Remembering that I've never had to do bitwise operations before on any project, just know what the books me they said about the operation AND, OR, XOR, not etc...
I wish I could understand this logic that people use to be able to use in future projects.
1 answers
Some of the things you're not understanding seem to be because you haven't interpreted that there are values that are a "family" of opcodes, or parameters for the same opcode - all encoded at 16 - Bit value-and not just a fixed value. The last example, from opcode 0x6000, for example, you did the whole simulation as if the value Always were to be exactly 0x6000 - however, see the documentation:
6xkk-LD Vx, byte Set Vx = kk.
The interpreter puts the value kk into register Vx.

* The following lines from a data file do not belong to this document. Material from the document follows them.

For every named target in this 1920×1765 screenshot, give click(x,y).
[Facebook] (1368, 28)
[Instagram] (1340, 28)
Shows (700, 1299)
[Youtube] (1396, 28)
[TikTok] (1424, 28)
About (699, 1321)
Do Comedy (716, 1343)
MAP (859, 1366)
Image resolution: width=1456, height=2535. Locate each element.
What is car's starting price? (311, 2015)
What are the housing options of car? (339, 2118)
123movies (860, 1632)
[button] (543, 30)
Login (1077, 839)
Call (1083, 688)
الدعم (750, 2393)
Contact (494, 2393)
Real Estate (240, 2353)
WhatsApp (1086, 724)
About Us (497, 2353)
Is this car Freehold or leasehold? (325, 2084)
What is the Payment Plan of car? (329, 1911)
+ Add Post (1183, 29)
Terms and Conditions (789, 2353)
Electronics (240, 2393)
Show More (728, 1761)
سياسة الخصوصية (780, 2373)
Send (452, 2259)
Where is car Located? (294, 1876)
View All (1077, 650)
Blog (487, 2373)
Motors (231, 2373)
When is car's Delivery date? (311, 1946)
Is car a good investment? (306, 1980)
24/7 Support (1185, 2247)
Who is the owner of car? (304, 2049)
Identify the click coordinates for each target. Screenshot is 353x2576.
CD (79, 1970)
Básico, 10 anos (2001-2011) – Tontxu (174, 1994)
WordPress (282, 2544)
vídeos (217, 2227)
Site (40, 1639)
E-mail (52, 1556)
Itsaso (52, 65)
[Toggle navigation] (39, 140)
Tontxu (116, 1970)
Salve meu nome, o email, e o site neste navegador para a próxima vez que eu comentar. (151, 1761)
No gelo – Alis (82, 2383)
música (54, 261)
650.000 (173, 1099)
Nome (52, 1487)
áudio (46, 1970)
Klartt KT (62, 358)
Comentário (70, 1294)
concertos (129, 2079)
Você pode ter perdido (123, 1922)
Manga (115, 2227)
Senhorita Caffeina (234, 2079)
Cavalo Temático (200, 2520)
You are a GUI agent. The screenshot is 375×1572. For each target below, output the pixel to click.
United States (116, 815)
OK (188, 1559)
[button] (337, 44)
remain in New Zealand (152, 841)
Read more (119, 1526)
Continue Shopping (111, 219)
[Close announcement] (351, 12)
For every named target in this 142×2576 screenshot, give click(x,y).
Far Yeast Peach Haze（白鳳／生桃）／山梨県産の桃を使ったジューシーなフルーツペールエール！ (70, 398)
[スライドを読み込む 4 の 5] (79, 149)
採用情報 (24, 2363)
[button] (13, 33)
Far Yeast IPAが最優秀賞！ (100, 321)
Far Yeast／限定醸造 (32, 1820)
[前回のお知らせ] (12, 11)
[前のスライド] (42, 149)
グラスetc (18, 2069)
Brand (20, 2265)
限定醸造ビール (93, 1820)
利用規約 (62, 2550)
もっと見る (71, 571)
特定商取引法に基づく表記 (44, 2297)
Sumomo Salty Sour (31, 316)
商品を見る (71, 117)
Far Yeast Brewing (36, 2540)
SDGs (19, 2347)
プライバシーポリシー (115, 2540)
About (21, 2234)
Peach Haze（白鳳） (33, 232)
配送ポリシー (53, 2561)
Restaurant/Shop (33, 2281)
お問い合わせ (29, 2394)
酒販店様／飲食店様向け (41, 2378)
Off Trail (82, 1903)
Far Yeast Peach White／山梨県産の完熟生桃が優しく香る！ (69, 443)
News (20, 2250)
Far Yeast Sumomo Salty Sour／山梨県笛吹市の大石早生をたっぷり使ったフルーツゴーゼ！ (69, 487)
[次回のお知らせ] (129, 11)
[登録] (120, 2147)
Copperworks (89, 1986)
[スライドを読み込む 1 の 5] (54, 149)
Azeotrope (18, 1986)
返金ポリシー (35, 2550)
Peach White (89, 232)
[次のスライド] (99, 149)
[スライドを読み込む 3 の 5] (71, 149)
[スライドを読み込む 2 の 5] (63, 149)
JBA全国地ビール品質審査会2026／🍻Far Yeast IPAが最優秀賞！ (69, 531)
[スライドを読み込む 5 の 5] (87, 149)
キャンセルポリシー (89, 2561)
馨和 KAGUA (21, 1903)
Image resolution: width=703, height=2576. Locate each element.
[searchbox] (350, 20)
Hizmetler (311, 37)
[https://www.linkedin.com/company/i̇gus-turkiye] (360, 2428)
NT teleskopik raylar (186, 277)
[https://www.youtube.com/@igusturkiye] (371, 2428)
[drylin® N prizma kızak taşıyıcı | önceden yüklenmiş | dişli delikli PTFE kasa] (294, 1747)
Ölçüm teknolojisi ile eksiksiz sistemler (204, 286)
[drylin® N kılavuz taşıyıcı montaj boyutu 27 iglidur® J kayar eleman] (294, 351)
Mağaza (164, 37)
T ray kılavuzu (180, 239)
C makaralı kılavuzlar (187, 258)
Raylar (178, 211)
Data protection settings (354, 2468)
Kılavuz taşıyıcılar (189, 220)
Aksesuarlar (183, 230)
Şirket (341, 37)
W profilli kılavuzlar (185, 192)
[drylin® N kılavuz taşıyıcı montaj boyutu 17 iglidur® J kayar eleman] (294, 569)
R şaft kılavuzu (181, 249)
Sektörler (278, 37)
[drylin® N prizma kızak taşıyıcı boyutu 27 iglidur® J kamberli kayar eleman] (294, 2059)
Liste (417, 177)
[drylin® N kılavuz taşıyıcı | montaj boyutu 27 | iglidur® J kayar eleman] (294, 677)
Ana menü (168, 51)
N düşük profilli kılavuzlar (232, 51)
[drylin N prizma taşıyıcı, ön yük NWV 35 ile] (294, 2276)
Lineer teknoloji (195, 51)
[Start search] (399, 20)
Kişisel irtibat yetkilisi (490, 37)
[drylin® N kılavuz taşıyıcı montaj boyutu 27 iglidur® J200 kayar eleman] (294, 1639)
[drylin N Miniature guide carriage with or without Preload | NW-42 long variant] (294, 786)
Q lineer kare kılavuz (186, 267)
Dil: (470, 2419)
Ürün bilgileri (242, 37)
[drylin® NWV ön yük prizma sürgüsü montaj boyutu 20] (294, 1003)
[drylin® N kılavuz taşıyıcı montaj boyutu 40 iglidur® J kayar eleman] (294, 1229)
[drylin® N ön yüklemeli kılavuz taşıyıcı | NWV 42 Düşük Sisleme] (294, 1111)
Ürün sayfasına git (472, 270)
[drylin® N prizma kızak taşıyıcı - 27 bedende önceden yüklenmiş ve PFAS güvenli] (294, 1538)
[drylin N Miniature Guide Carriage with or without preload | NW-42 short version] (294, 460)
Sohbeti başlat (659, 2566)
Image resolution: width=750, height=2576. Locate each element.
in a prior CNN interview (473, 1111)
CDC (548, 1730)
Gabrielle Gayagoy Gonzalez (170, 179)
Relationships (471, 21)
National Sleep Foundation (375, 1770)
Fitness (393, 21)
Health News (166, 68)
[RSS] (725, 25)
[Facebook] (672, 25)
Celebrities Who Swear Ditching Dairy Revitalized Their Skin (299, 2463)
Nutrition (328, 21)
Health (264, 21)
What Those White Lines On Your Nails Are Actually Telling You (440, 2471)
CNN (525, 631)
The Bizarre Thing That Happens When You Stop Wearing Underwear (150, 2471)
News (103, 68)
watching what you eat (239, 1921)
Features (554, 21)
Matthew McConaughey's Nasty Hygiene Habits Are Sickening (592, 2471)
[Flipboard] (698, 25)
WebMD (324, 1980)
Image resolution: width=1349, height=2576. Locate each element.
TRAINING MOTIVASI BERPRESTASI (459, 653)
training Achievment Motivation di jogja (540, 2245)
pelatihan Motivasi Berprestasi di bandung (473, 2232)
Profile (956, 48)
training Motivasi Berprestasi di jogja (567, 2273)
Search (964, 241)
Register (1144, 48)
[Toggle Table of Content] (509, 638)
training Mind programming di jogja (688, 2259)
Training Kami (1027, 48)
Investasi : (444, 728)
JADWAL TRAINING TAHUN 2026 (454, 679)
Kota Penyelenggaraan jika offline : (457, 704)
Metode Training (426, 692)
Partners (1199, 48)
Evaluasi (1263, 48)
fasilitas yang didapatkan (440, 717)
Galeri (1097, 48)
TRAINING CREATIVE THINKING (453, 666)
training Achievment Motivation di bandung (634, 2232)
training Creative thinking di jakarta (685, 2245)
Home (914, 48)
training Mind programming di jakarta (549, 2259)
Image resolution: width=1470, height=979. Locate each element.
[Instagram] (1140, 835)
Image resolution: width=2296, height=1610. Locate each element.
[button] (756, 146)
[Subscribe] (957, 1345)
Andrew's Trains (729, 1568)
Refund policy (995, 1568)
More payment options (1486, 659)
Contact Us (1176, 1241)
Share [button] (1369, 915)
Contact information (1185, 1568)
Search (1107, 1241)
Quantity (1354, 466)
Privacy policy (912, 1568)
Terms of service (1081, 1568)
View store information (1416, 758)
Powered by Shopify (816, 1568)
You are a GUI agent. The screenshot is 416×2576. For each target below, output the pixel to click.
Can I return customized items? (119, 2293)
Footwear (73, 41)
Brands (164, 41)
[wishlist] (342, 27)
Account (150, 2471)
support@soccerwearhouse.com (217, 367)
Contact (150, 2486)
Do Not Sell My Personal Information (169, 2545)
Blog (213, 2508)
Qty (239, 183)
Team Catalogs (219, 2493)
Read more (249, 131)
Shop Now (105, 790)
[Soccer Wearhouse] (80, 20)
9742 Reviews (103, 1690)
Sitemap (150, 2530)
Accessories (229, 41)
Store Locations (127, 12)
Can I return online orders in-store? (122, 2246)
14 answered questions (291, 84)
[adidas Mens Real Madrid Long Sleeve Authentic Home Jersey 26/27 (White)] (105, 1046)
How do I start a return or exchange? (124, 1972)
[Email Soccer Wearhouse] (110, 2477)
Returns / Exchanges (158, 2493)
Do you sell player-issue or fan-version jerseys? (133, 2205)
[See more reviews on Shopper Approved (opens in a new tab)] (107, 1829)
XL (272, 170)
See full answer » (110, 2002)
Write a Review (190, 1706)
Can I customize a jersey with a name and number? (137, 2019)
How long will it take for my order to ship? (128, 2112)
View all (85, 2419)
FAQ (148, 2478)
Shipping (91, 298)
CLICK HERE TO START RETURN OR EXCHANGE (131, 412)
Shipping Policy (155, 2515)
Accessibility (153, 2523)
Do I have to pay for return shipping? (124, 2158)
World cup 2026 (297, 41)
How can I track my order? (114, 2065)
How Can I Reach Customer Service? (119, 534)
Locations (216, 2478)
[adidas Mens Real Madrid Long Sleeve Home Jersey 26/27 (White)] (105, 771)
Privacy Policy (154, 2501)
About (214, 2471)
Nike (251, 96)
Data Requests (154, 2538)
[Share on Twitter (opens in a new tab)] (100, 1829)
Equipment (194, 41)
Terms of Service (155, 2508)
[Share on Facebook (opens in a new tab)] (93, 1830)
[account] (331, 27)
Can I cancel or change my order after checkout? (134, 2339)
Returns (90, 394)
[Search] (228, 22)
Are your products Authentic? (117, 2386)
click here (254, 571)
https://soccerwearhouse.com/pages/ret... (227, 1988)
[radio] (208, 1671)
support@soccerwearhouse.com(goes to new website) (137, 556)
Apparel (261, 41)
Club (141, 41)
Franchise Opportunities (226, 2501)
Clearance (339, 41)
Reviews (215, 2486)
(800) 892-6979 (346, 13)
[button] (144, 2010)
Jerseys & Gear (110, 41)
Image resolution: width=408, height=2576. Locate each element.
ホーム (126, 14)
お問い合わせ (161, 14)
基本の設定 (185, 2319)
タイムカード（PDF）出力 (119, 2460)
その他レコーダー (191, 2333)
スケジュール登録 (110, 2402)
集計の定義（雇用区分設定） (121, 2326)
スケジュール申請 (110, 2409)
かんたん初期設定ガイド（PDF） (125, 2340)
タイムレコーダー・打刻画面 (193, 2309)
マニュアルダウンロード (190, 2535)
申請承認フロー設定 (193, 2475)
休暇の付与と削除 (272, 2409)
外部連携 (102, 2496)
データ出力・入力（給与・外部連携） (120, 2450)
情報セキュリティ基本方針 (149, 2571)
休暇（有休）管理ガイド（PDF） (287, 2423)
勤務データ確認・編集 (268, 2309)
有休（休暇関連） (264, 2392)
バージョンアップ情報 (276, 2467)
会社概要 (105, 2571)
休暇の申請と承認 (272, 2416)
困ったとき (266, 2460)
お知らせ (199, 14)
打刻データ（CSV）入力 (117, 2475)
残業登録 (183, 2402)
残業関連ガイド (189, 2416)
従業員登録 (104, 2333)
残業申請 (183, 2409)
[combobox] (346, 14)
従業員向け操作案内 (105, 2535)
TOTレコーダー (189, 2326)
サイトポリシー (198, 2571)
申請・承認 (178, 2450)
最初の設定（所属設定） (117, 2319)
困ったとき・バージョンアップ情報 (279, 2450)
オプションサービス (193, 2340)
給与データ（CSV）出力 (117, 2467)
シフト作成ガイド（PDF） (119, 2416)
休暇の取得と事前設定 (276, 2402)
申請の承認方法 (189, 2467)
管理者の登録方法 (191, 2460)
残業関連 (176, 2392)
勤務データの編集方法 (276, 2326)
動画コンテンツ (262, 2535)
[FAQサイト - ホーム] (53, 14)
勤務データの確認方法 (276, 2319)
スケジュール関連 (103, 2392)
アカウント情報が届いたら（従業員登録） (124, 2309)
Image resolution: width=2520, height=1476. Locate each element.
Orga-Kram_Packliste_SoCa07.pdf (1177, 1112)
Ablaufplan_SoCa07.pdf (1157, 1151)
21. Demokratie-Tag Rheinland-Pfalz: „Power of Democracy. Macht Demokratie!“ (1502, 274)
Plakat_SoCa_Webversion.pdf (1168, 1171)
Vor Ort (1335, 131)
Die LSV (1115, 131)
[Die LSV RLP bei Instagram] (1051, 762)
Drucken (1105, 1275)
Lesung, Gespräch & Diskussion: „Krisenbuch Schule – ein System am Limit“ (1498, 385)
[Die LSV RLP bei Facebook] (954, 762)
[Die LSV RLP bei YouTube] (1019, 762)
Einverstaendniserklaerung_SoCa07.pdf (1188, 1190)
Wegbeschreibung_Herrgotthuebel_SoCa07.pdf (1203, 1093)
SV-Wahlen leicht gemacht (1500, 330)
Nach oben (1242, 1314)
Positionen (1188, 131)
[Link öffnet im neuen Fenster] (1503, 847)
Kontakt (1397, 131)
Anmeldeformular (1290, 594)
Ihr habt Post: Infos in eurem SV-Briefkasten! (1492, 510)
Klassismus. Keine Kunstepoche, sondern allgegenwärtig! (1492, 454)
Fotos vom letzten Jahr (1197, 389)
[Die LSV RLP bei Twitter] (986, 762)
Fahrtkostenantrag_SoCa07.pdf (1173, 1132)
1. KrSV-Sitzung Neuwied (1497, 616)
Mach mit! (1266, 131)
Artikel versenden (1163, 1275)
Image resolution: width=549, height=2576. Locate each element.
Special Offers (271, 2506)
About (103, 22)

That is, the first" nibble "(first 4 bits) of the opcode contains the hexa digit"6". The remaining 3 hexadecimal digits are the opcode arguments. So, yes, "0x6000" will always be "set V0 = 0x00", but the opcode 0x62FF means"set V2 = 0xFF". The role of your interpreter/emulator is precisely to detect that opcode 6 means to put a value in a register, extract those values, and execute the operation.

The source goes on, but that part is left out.